[Entries for locating words and elements]
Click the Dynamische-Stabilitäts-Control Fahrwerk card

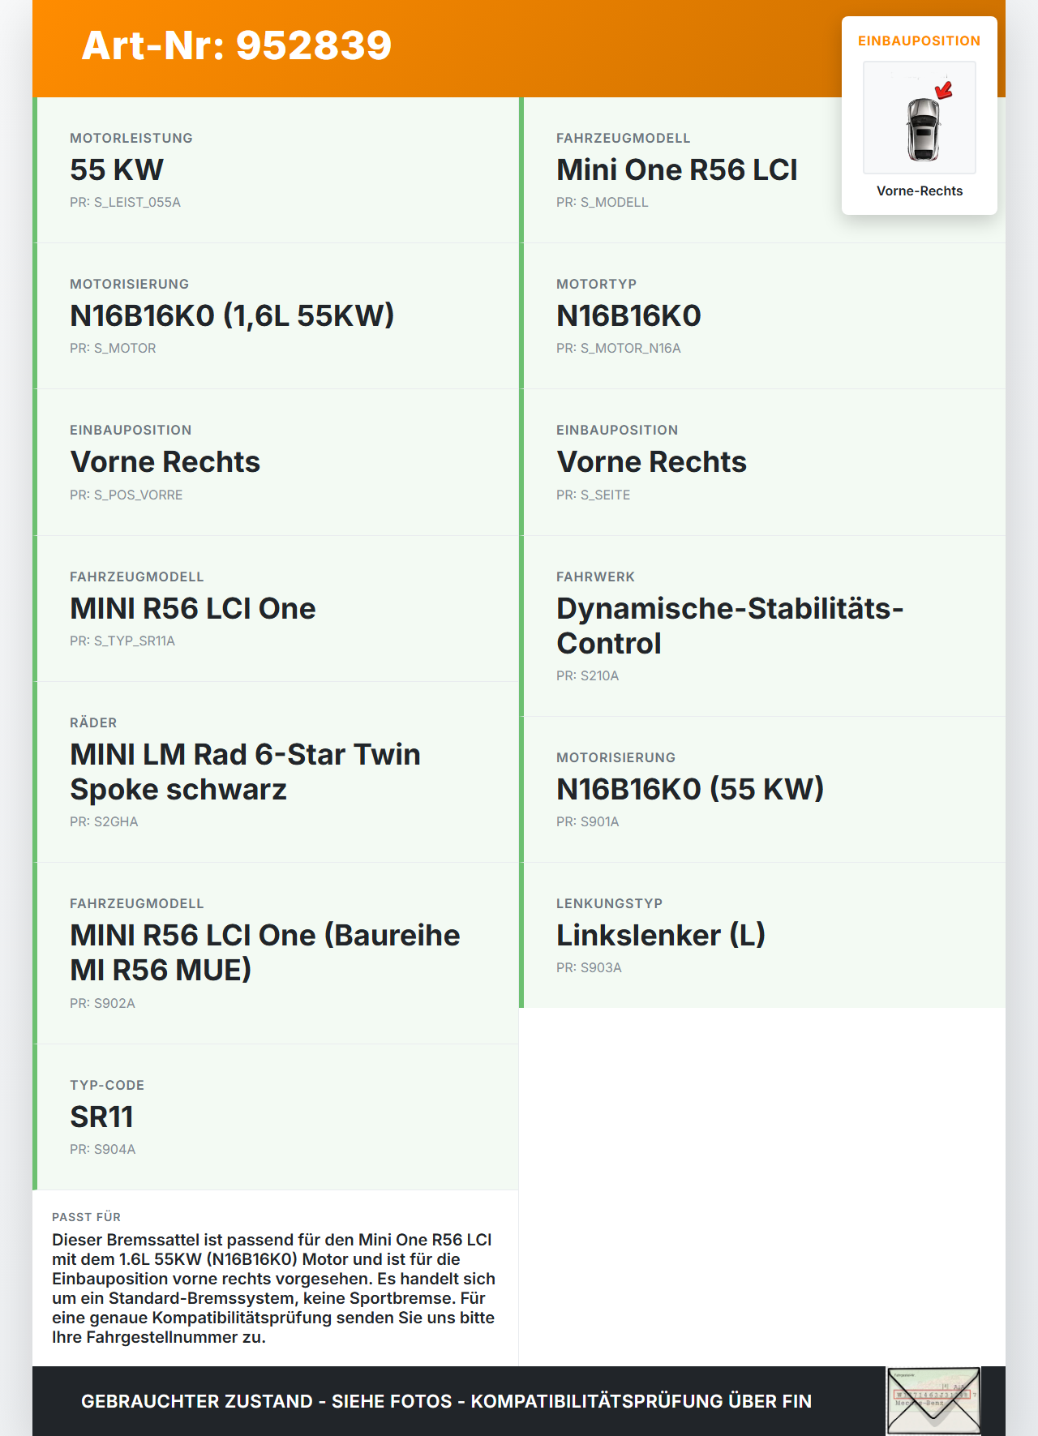click(762, 626)
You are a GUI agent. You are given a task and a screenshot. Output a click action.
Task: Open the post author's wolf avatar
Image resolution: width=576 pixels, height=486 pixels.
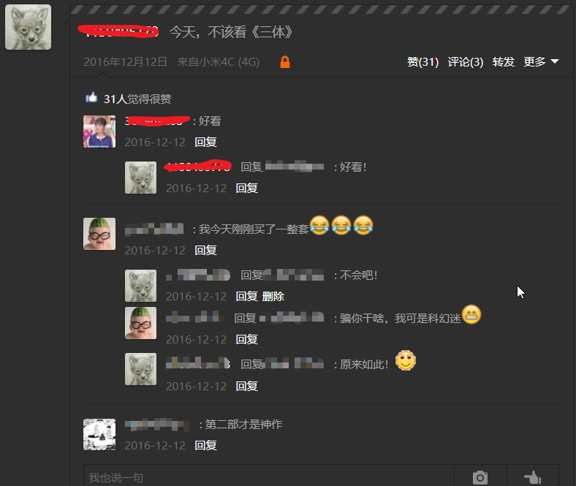28,27
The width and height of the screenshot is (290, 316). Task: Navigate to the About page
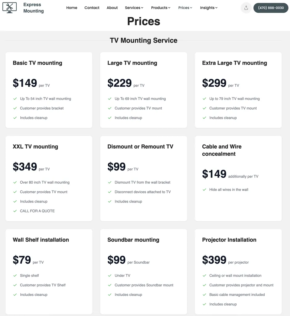[112, 8]
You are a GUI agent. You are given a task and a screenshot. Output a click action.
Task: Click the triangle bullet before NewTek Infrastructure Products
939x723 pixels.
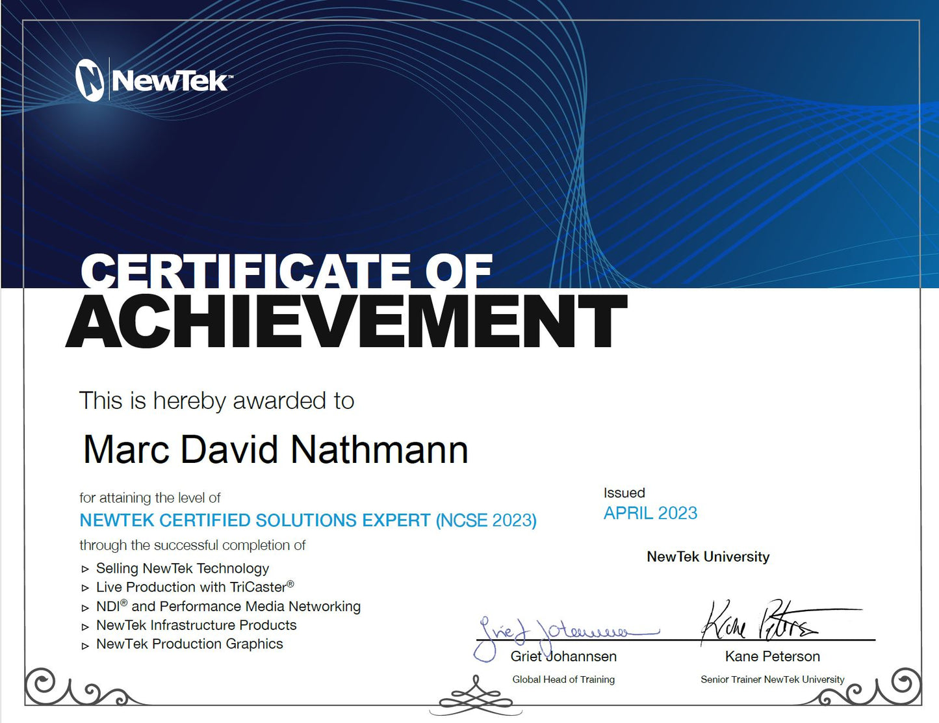[85, 627]
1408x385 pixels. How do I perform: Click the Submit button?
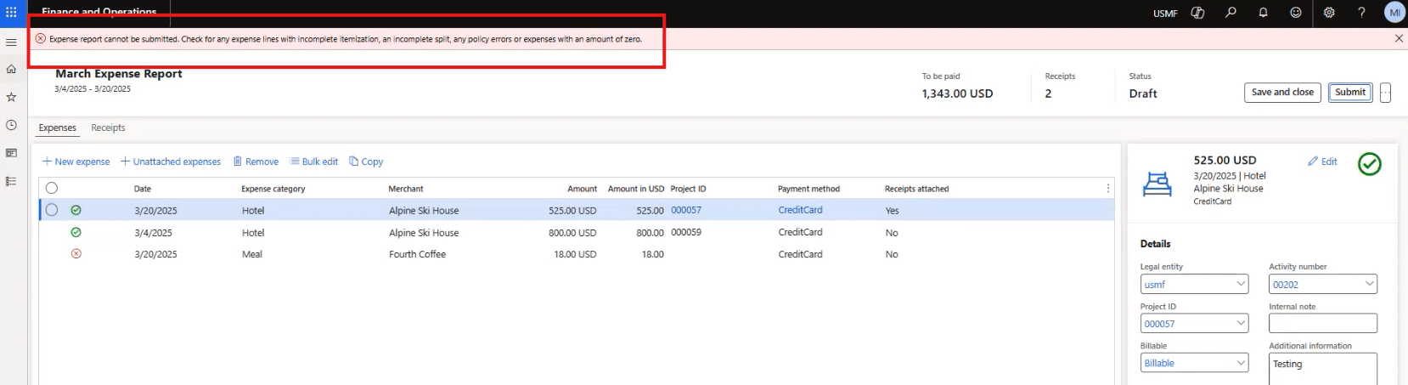(1349, 93)
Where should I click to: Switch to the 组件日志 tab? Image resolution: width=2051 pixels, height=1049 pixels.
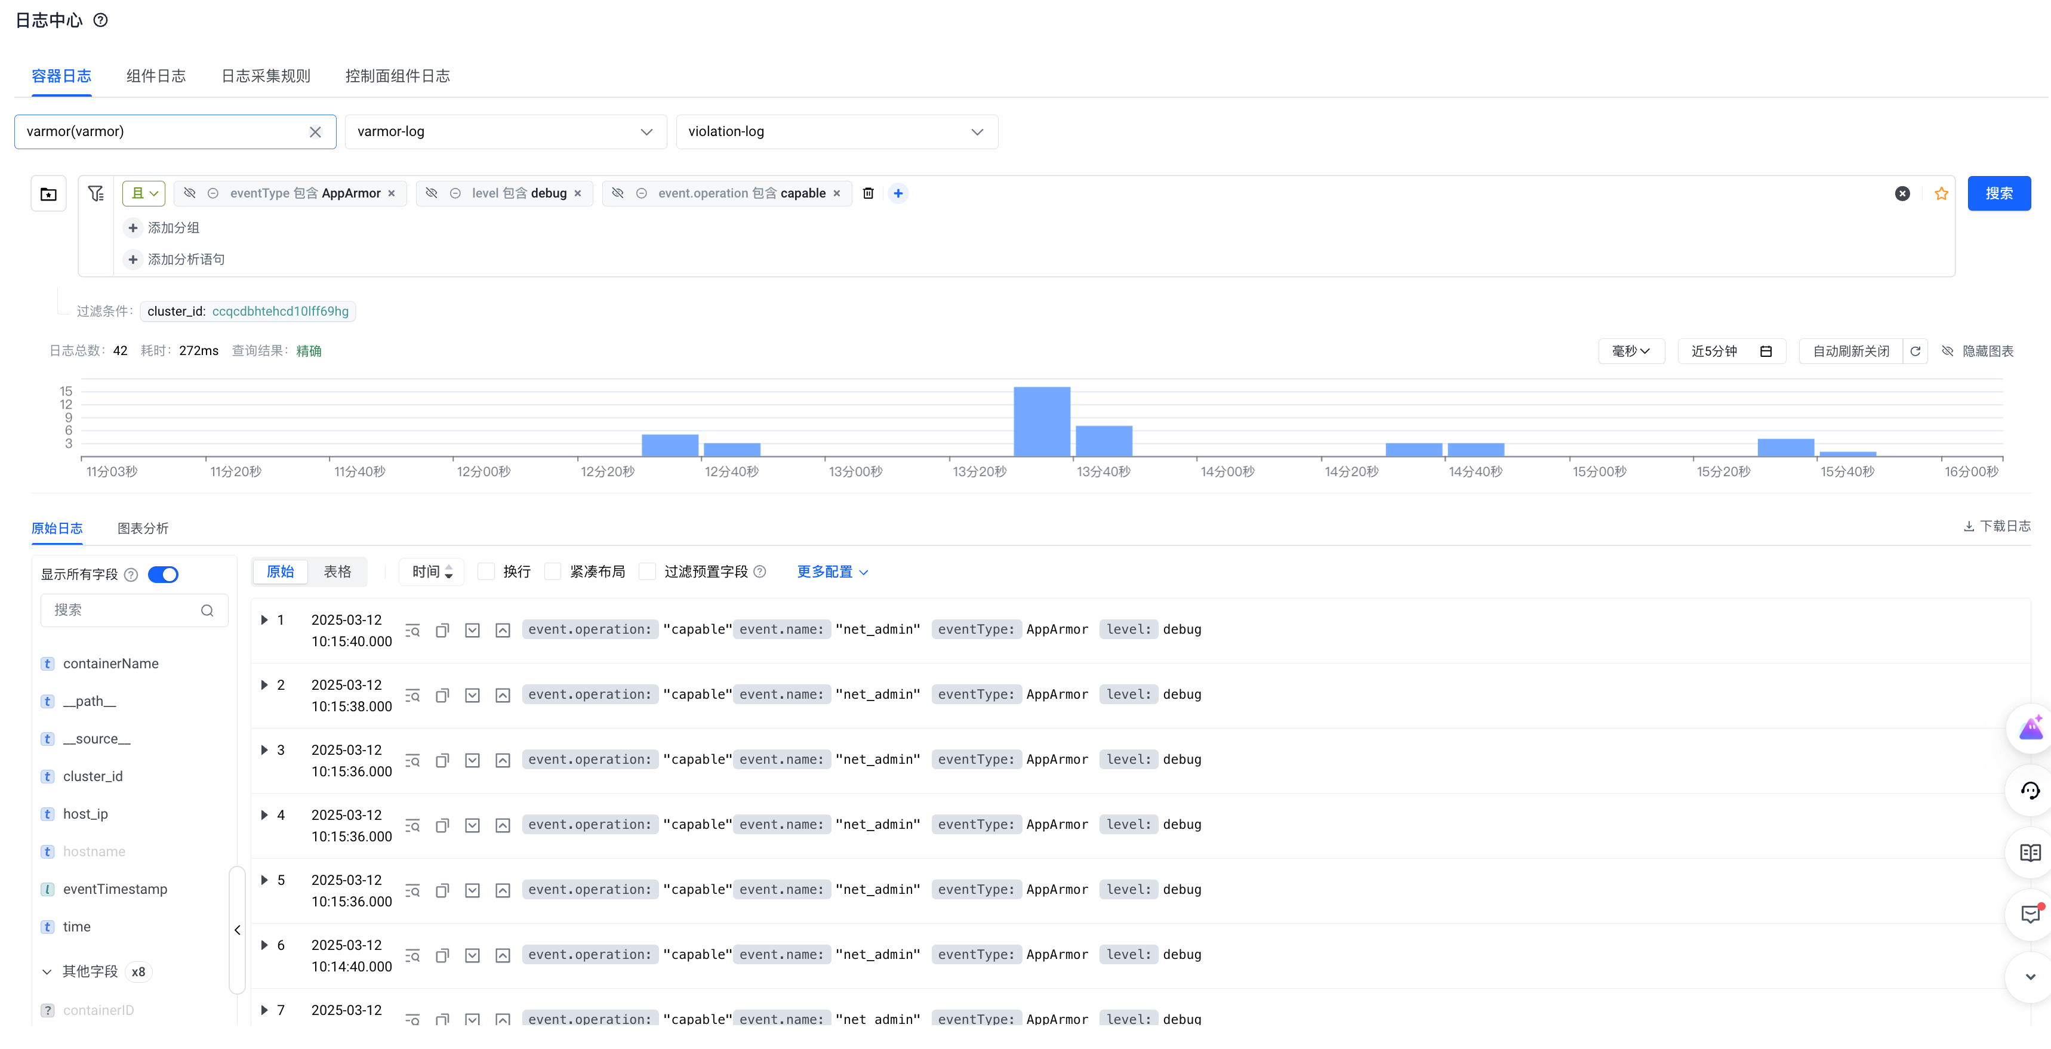pyautogui.click(x=155, y=76)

• Your objective: Print every line of the data above word for word, but leave the pictures out.

• The response:
Click the Dynamische-Stabilitäts-Control Fahrwerk card

click(762, 626)
You are a GUI agent. You are given a task and a screenshot. Output a click action.
Task: Open the post author's wolf avatar
Image resolution: width=576 pixels, height=486 pixels.
28,27
The width and height of the screenshot is (290, 316). Task: Navigate to the About page
[112, 8]
You are a GUI agent. You are given a task and a screenshot. Output a click action.
Task: Click the triangle bullet before NewTek Infrastructure Products
939x723 pixels.
[85, 627]
1408x385 pixels. How do I perform: Click the Submit button?
(1349, 93)
Where should I click to: Switch to the 组件日志 tab? Image resolution: width=2051 pixels, height=1049 pixels.
pyautogui.click(x=155, y=76)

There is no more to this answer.